Angola's Central Bank Orders Banks to Boost Foreign Exchange Liquidity
TLDR
- Angola's central bank mandates commercial lenders to release 30% of foreign exchange from oil and diamond companies to boost market liquidity.
- Directive aims to improve access to foreign currency for businesses and individuals in Angola, aligning with actions taken by other African nations.
- Intended to enhance foreign exchange market dynamics and address kwanza depreciation, making it one of Africa's top underperforming currencies.
Angola’s central bank has directed commercial lenders to release 30% of the foreign exchange they acquire from oil and diamond companies onto the interbank market to improve liquidity.
The move, announced in a directive dated September 13, aims to increase access to foreign currency for businesses and individuals in Angola, following similar steps by other African nations like Zimbabwe and Nigeria. Under the directive, banks must either trade the currency on the interbank market or sell it directly to the Banco Nacional de Angola if the market is unavailable.
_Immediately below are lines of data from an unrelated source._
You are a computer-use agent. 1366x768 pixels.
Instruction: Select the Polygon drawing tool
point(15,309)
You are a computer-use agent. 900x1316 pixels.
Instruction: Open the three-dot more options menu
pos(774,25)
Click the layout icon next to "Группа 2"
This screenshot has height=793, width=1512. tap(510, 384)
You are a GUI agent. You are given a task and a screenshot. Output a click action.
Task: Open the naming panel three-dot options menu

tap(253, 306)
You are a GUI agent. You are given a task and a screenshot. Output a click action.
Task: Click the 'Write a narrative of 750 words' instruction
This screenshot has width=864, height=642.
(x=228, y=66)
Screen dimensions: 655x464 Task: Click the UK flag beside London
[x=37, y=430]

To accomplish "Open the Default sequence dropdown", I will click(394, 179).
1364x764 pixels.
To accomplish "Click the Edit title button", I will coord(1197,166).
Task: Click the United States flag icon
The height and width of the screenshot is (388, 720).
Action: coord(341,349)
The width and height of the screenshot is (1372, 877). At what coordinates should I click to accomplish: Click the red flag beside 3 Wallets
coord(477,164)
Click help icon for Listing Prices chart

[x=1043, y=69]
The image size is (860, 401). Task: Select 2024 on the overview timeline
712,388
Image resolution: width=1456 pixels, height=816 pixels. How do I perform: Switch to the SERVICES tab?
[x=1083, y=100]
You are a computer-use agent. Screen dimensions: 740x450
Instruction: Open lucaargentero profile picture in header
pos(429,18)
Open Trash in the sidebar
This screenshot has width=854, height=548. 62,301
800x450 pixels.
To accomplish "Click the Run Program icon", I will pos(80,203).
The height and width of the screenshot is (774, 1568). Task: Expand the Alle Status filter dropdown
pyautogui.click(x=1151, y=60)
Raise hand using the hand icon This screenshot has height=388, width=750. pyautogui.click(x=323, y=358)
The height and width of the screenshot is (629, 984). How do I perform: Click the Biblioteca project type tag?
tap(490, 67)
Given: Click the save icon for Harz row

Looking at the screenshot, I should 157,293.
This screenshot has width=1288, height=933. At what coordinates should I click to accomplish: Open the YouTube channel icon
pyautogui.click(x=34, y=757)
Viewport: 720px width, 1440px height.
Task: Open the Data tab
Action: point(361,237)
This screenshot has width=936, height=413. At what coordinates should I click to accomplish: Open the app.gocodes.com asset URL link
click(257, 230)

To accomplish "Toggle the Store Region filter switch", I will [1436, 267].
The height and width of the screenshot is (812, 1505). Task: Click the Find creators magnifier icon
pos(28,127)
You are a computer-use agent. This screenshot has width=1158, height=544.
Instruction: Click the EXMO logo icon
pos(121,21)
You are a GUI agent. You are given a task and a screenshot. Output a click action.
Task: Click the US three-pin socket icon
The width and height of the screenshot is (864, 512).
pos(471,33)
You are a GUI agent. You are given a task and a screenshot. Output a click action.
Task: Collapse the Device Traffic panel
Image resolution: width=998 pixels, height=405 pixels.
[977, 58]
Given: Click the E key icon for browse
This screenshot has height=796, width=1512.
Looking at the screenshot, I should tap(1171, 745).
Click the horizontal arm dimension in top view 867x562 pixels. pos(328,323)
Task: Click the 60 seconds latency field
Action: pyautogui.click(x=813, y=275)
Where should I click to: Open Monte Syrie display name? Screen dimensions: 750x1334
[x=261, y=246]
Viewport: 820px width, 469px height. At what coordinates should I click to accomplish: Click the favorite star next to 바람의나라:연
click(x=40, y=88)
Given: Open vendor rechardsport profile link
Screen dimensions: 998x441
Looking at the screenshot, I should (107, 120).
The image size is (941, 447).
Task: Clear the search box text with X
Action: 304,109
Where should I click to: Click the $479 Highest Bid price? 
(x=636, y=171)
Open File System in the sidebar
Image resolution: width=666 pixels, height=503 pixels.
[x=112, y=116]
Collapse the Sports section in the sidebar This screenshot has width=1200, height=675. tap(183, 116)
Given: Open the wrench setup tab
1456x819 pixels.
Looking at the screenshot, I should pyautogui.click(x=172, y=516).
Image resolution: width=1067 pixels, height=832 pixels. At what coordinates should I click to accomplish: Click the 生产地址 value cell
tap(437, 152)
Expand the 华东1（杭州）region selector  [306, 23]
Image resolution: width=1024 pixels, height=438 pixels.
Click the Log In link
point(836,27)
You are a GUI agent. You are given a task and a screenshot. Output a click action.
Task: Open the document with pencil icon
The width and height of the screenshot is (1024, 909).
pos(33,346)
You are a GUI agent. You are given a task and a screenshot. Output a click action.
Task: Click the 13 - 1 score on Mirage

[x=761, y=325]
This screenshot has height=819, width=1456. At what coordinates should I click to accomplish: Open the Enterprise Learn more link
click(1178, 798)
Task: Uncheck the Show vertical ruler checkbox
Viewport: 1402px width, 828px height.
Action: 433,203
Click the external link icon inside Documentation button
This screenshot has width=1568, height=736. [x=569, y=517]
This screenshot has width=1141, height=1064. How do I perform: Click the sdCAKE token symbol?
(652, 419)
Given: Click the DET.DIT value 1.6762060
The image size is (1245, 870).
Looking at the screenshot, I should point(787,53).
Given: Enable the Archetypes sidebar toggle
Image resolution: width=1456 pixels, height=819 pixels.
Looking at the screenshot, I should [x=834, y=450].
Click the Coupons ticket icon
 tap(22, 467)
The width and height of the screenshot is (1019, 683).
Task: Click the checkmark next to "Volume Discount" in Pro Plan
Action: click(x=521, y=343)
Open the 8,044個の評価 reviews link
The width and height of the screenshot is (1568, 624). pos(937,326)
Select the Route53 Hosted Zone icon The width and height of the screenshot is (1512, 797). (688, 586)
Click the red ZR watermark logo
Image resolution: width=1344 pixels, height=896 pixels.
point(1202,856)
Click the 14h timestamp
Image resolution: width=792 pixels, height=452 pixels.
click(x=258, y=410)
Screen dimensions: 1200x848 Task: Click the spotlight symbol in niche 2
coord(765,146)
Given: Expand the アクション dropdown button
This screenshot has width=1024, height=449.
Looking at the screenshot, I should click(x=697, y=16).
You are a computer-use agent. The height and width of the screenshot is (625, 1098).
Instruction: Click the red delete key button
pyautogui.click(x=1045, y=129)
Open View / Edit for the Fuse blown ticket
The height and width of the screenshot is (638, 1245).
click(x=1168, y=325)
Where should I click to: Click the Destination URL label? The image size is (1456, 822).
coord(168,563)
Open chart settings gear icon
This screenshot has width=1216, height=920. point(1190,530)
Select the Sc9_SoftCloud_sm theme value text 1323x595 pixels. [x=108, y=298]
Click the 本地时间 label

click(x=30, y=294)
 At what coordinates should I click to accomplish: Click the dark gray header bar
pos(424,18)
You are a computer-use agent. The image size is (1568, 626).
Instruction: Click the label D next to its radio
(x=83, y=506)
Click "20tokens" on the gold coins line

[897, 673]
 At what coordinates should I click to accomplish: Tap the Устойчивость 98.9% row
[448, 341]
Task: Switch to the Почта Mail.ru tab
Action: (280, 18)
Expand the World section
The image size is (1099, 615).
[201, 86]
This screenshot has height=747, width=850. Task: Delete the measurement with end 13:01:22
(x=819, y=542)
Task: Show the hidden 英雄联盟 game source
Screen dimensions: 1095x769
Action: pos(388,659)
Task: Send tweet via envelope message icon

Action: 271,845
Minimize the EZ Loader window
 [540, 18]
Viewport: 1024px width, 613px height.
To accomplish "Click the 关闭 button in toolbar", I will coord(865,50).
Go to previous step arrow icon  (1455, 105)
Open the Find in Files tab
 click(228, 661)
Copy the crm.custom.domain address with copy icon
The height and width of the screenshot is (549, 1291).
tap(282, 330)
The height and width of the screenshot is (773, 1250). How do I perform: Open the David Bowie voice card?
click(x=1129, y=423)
The directive is intended to enhance the dynamism of the foreign exchange market amid the continued depreciation of the kwanza, which has fallen 2.2% against the dollar this month, making it one of Africa’s worst-performing currencies this year.
Key Takeaways
Angola’s move to boost foreign exchange liquidity by mandating banks to trade a portion of their foreign currency acquisitions is aimed at stabilizing the kwanza. However, without further intervention from the central bank, the impact on the exchange rate may be limited as the currency continues to weaken due to external pressures like falling oil prices and debt payments.